According to IATA, Kenya is expected to see 2.5 million fewer passengers resulting in a $ 0.54 billion revenue loss, risking 137,965 jobs and $1.1 billion in contribution to Kenya’s economy.
Ethiopia on the other hand is projected to 1.6 million fewer passengers resulting in a $0.3billion revenue loss, risking 327,062 jobs and $1.2 billion in contribution to Ethiopia’s economy.
In a teleconference by the Regional Vice President, Africa & Middle East, International Air Transport Association (IATA), Muhammad Albakri, the group called on governments in Africa and Middle East to help minimize the broad damage that these losses would have across the African and Middle East economies.
He said it is vital that governments step up their efforts to aid the industry to provide relief from the effect of COVID-19.
He lauded some that already taken direct action to support aviation including the United Arab Emirates and Qatar, but added that help is needed.

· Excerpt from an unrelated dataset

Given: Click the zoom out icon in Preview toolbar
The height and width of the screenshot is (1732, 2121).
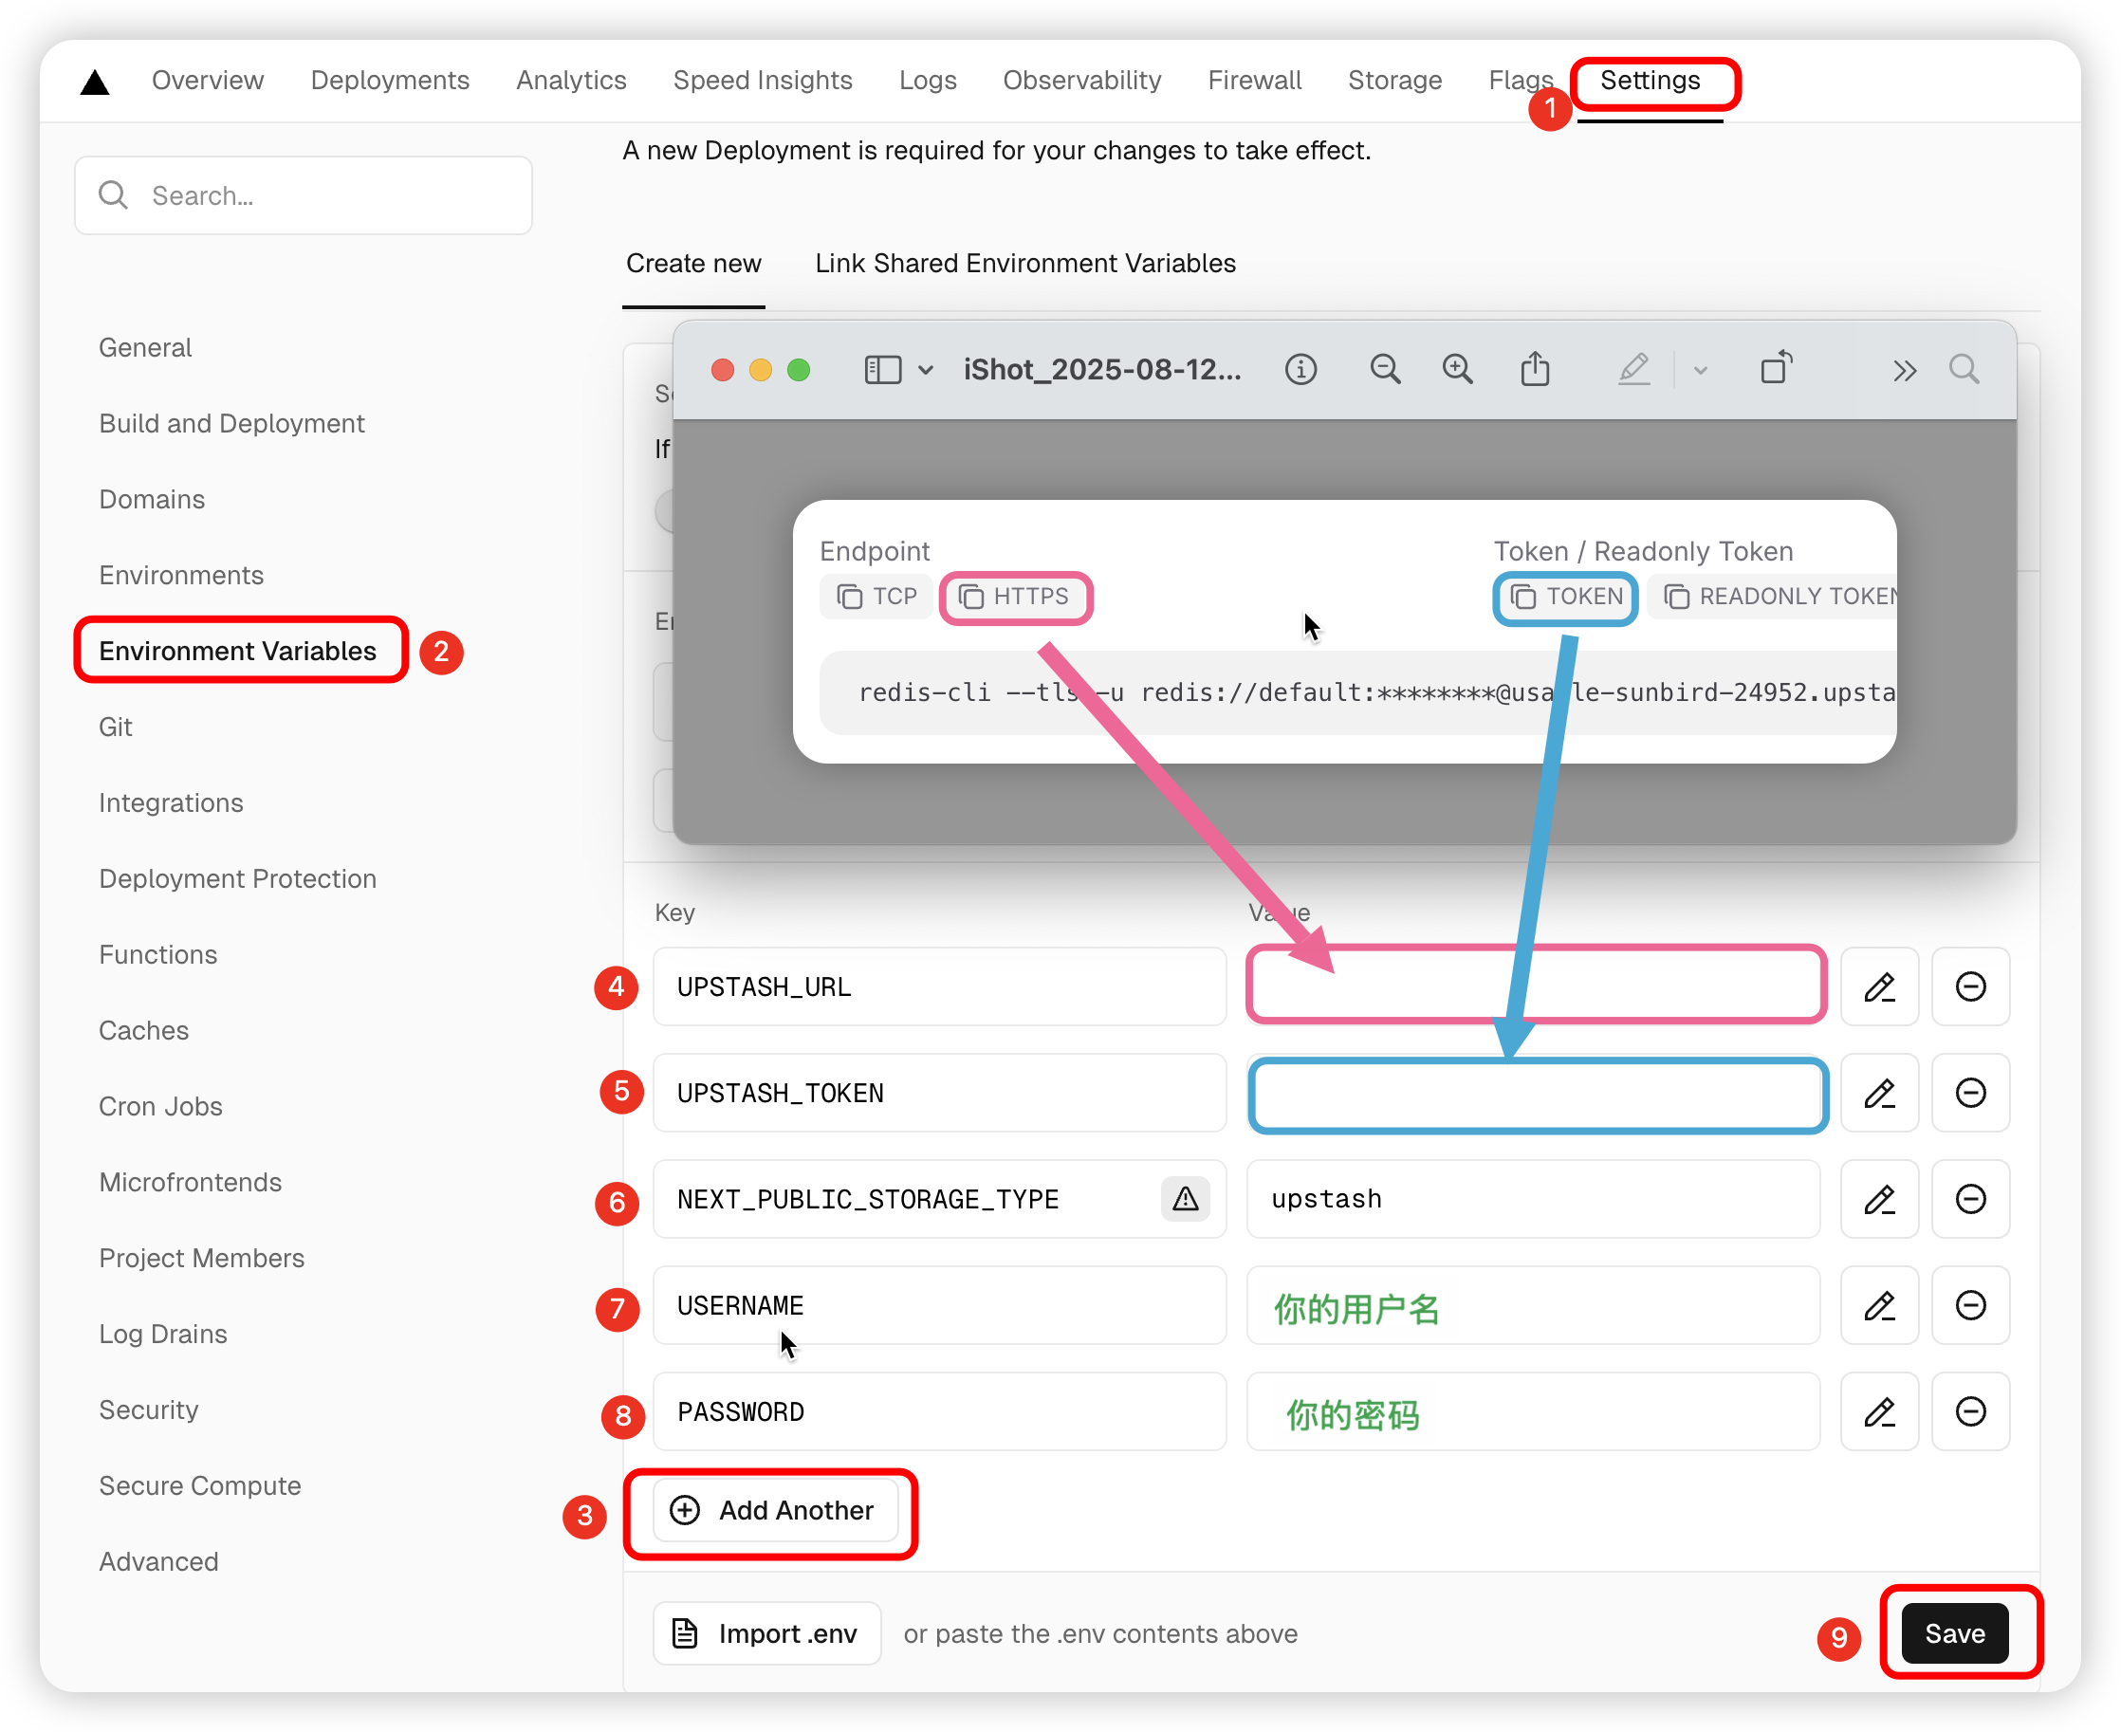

His words, “We are also starting to see several governments in the region providing some financial and tax reliefs, including deferral of aircraft lease payments by the government of Cabo Verde, extension of VAT refund payment dates in Saudi Arabia and positive considerations for financial relief from governments across the region including Jordan, Rwanda, Angola and the UAE”.
“The air transport industry is an economic engine, supporting up to 8.6 million jobs across Africa and the Middle East and $186 billion in GDP. Every job created in the aviation industry supports another 24 jobs in the wider economy”.

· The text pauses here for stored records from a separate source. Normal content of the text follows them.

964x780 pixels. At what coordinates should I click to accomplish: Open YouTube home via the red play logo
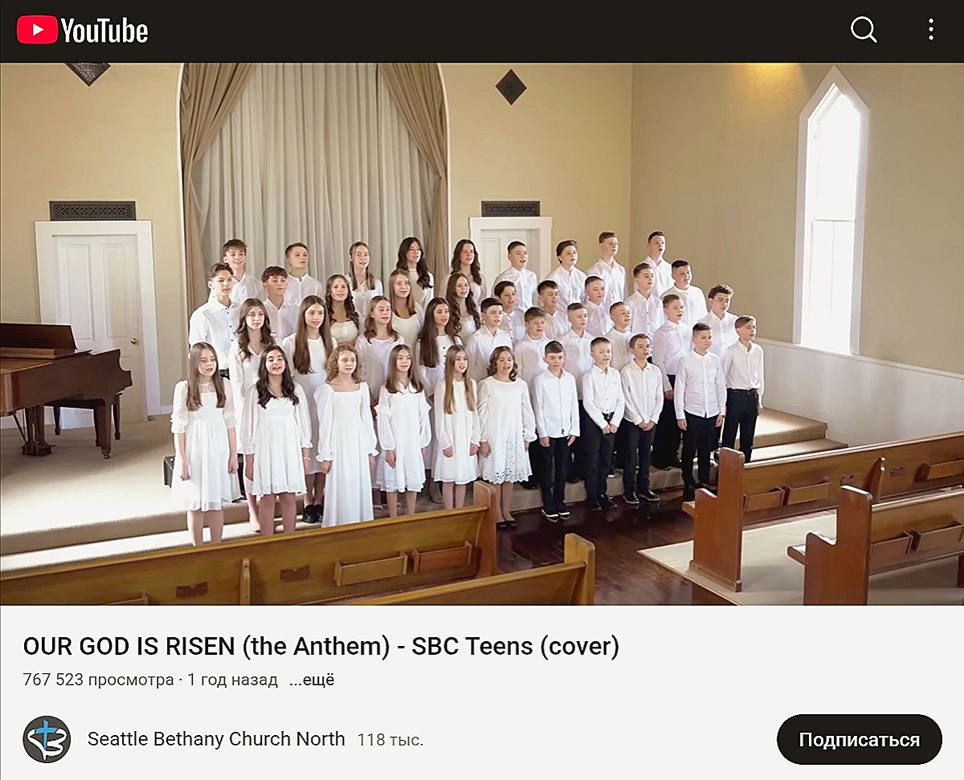click(x=37, y=30)
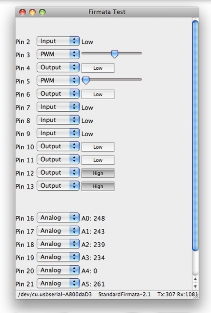Toggle the Pin 11 Low output button
Screen dimensions: 211x313
click(x=98, y=160)
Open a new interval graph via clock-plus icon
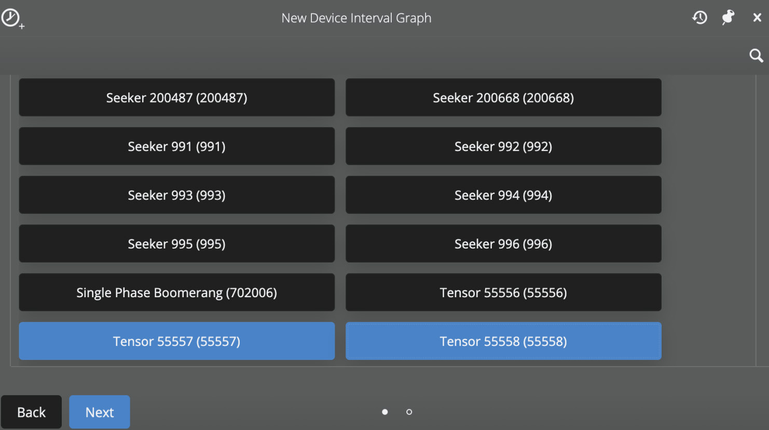 pos(11,17)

“Governments must recognize the vital importance of the air transport industry, and that support is urgently needed. Airlines are fighting for survival in every corner of the world. Travel restrictions and evaporating demand mean that, aside from cargo, there is almost no passenger business.
‘Failure by |Governments to act now will make this crisis longer and more painful. Airlines have demonstrated their value in economic and social development in Africa and the Middle East and governments need to prioritize them in rescue packages.
“Healthy airlines will be essential to jump-start the Middle East and global economies post-crisis,” said Muhammad Al Bakri, IATA’s Regional Vice President for Africa and the Middle East”.
Al Bakri lauded some aviation regulators like Ghana, Morocco, South Africa, Saudi Arabia and for agreeing a full-season waiver to the slot use rule.
This, he noted would enable airlines and airports greater flexibility for this season and greater certainty for summer.